Task statement
Copy out the lines of the entries below verbatim, from the line containing "Viewport: 1363px width, 674px height." through the final line of the entries, both ends included. Omit the pictures from your copy.

##############################

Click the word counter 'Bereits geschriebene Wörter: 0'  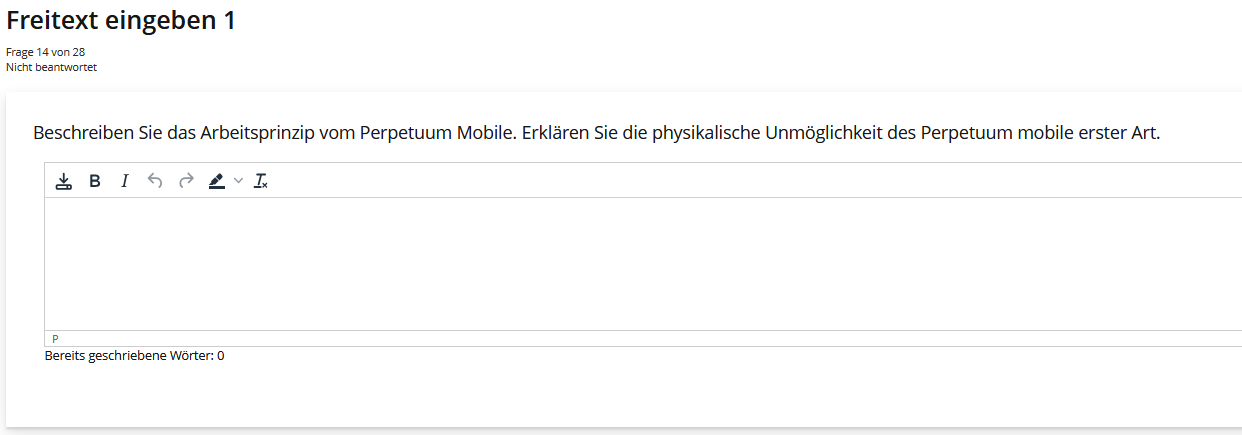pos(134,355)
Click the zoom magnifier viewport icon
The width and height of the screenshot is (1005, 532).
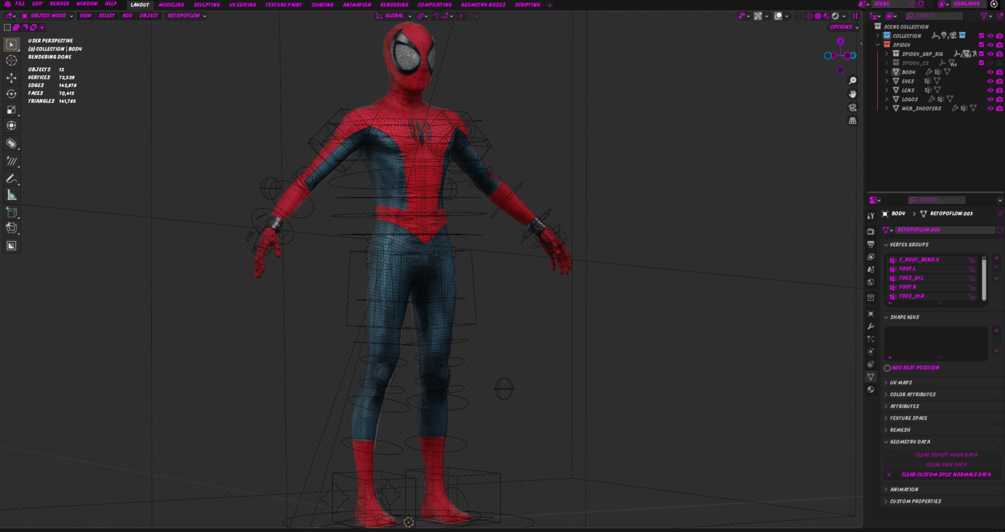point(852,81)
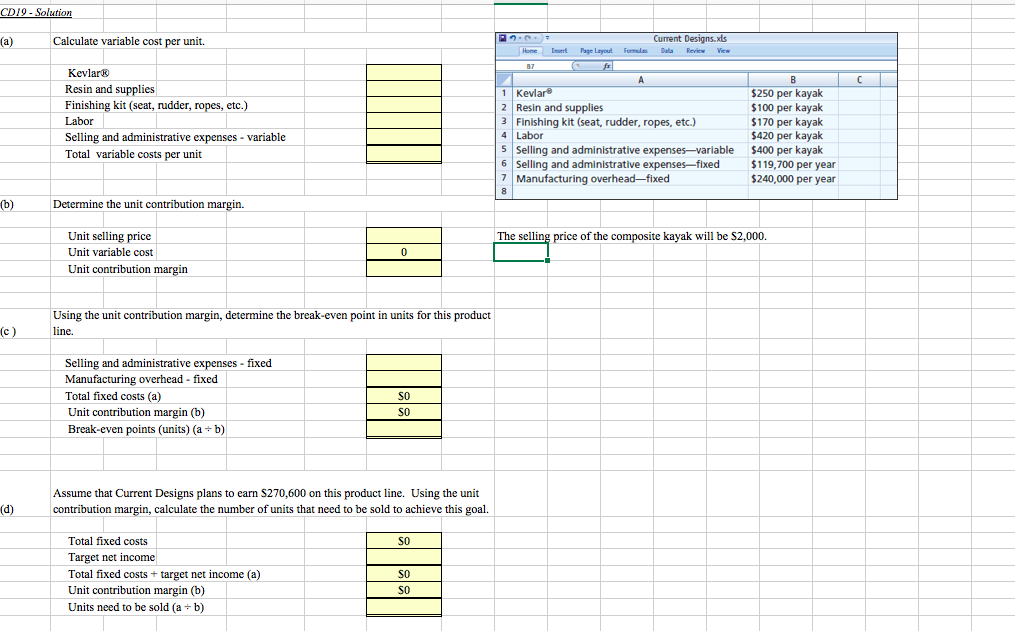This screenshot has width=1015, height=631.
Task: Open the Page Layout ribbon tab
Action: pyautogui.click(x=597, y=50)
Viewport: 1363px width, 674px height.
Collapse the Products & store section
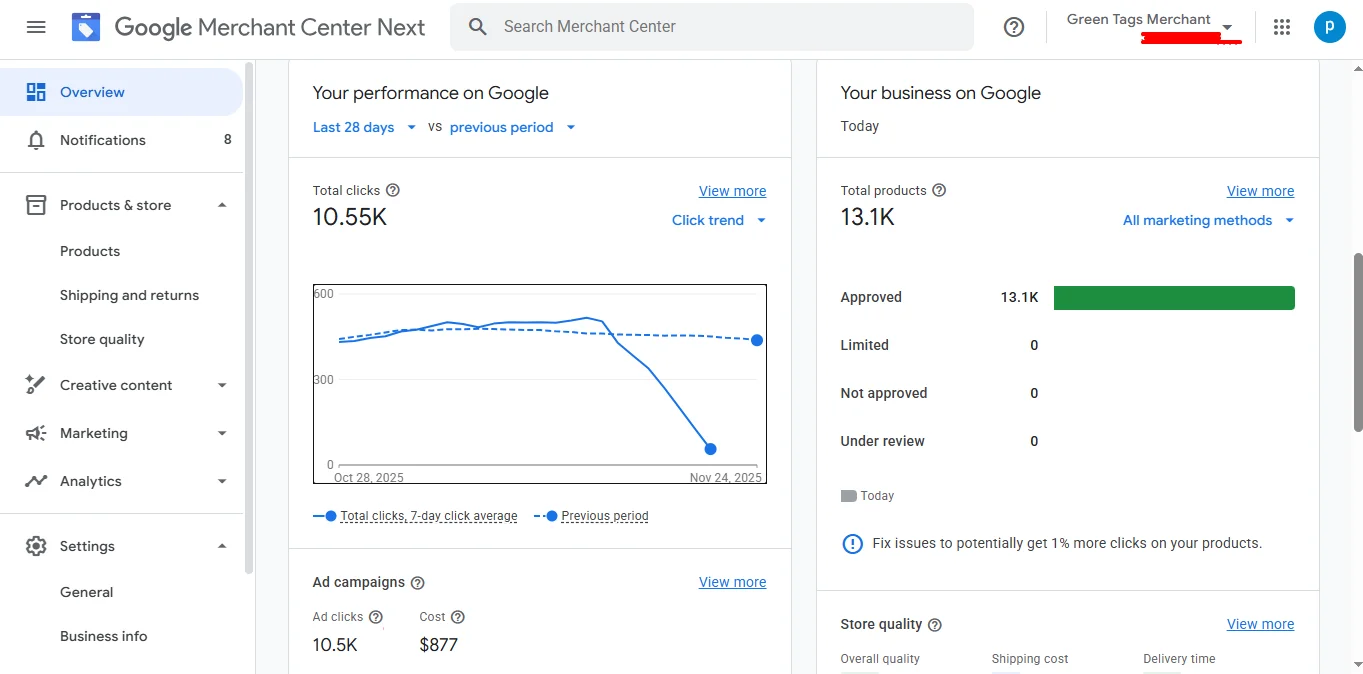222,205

##############################

Result of this task
Viewport: 1363px width, 674px height.
Collapse the Products & store section
222,205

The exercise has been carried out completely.